Reservoir Type Classification and Water Yield Prediction Based on Petrophysical Conversion Models

Jiejun Zhu ^1* Jian Peng ¹ Zhibin Liv ¹ Shuangquan Chen ²

• ¹ Key Laboratory of Salt Lake Geology and Environment, Qinghai Institute of Salt Lakes, Chinese Academy of Sciences (CAS), Xining, China
• ² College of Geophysics,, College of Petroleum Engineering, China University of Petroleum, Beijing, China

In the Chaixi region of the Qaidam Basin's Qigequan tectonic zone, the compact sandstones are characterized by their low porosity and permeability, featuring intricate pore-throat formations, varied lithologies, assorted clay minerals, and pronounced unevenness among the reservoirs. There's a weak link between reservoir metrics and logging reactions, making it challenging to assess these reservoir parameters. The microscopic pore structure of the reservoir can be illustrated through both the nuclear magnetic resonance relaxation time distribution and the capillary pressure curve. By using fractal dimensions to classify the reservoir, a conversion model between the transverse relaxation time in nuclear magnetic resonance logging and the capillary pressure in the mercury injection curve is established, enabling the conversion of pseudo-capillary pressure curves. Key elements of the pseudo-capillary pressure curve, specifically discharge and drive pressure, median pressure, and sorting coefficient, were analyzed and integrated with the generalized regression neural network for accurate reservoir type classification.
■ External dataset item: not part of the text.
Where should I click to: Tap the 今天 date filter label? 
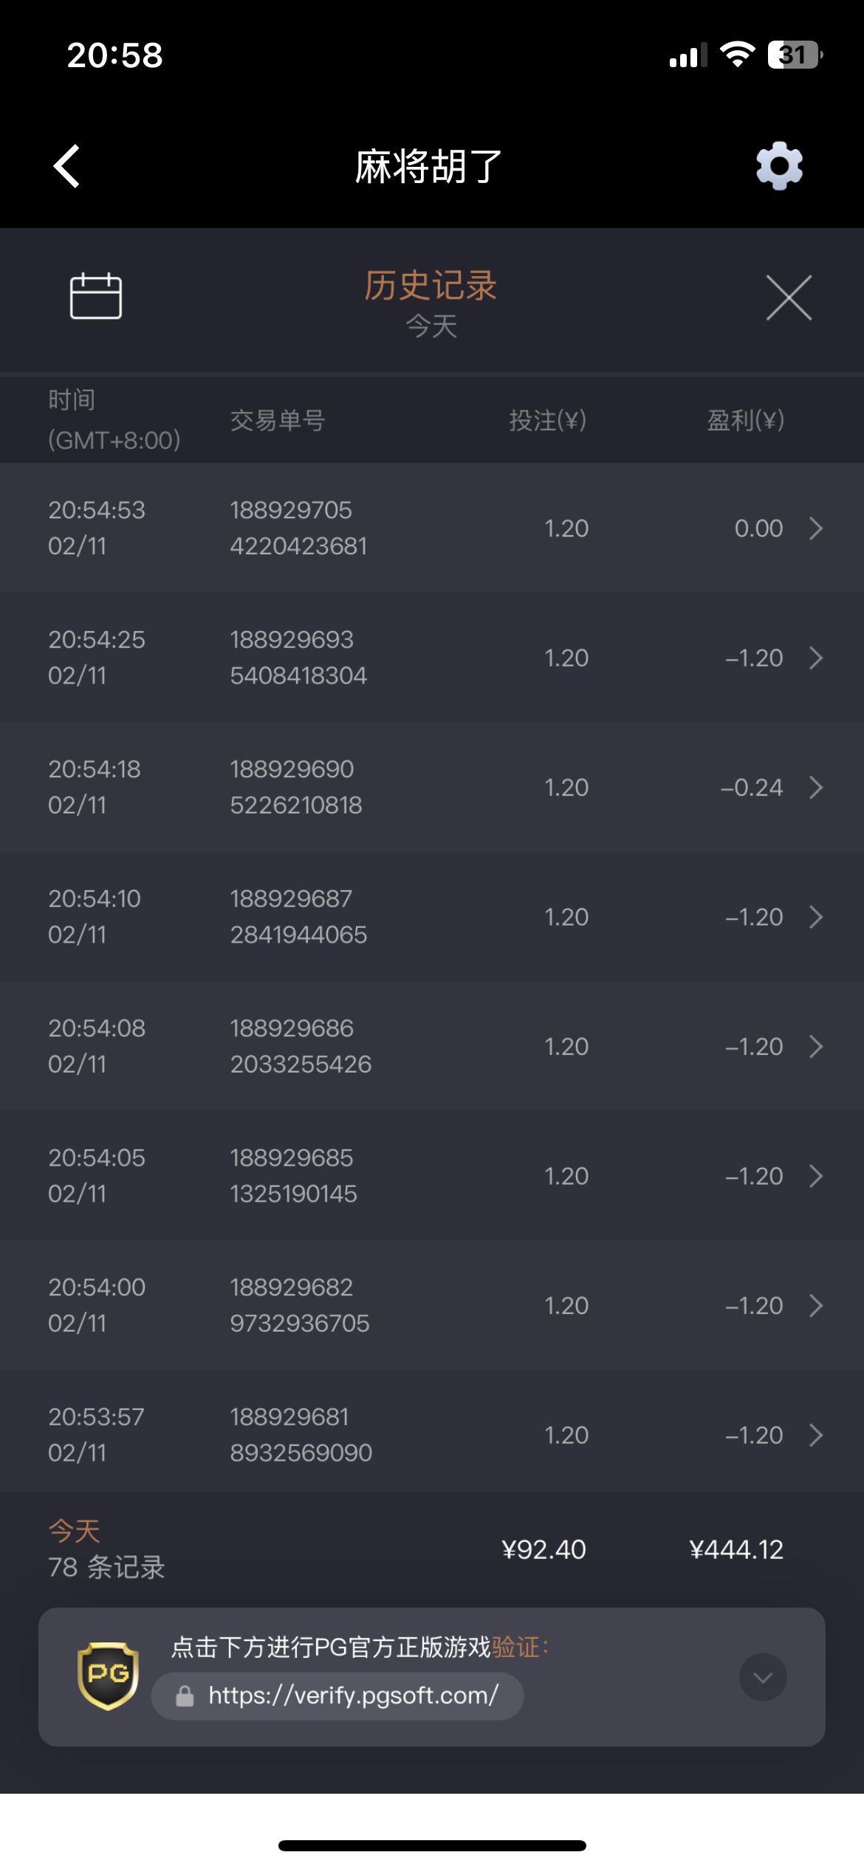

An efficient categorization of reservoir types was accomplished by isolating three key elements from the pseudo capillary pressure curve-displacement pressure, median pressure, and sorting coefficient-and integrating them with the generalized regression neural network. Utilizing a rock physics framework, a correlation between transverse relaxation time of nuclear magnetic resonance and relative permeability conversion was formulated to accurately forecast the rate of water generation in the reservoirs of the western Qaidam Basin. The anticipated outcomes demonstrated a strong link with the real rate of water production. This technique presents an innovative method to forecast the comparative permeability of oil-water stages and the rates of water generation in compact sandstone reservoirs.